The incident has reignited concerns in Bangladesh, where planners warn that Dhaka could be vulnerable to similar failures if rapid urban expansion continues unchecked.
Earlier this year, on May 27, a cavity suddenly appeared near Shankar Footbridge in Dhanmondi. The crater, which quickly spread across social media, caused traffic disruption and panic among pedestrians before city officials filled it overnight.
Geologists later noted that Dhaka does not sit on limestone or gypsum-rich rock, the conditions that typically cause natural sinkholes. Instead, weak soil, leaking water pipes, and flawed underground construction were identified as possible triggers. Engineers traced the Dhanmondi incident to a damaged Wasa pipeline, which gradually washed away supporting sand during utility drilling.

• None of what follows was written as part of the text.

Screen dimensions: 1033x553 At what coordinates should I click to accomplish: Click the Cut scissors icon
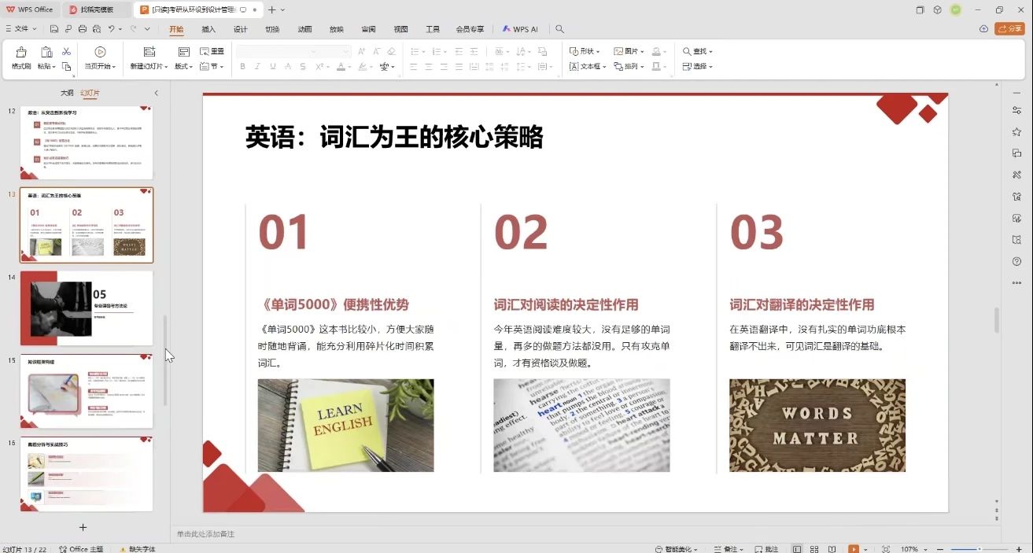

Experts caution that this is only part of a bigger risk. Over 70 percent of Dhaka’s water is pumped from underground sources, steadily lowering groundwater levels each year. Urban planners fear this practice could hollow out the subsoil, increasing the likelihood of subsidence, structural instability, and even large-scale collapses.
“Dhaka has focused too much on surface-level planning while ignoring underground vulnerabilities,” said Professor Adil Muhammad Khan, president of the Bangladesh Institute of Planners. He warned that even minor tremors could destabilise high-rise foundations built on weak sediment.
Global cases highlight the danger: Guatemala City lost entire intersections to sinkholes in 2007 and 2010; Florida in the U.S. regularly reports sinkhole damage; and parts of China, Russia, and Jerusalem have all experienced ground failures linked to geology, rainfall, or construction activity.
Specialists stress that Dhaka must act now—limiting groundwater extraction, monitoring soil behaviour, and reinforcing underground infrastructure—before today’s warning signs grow into tomorrow’s catastrophe.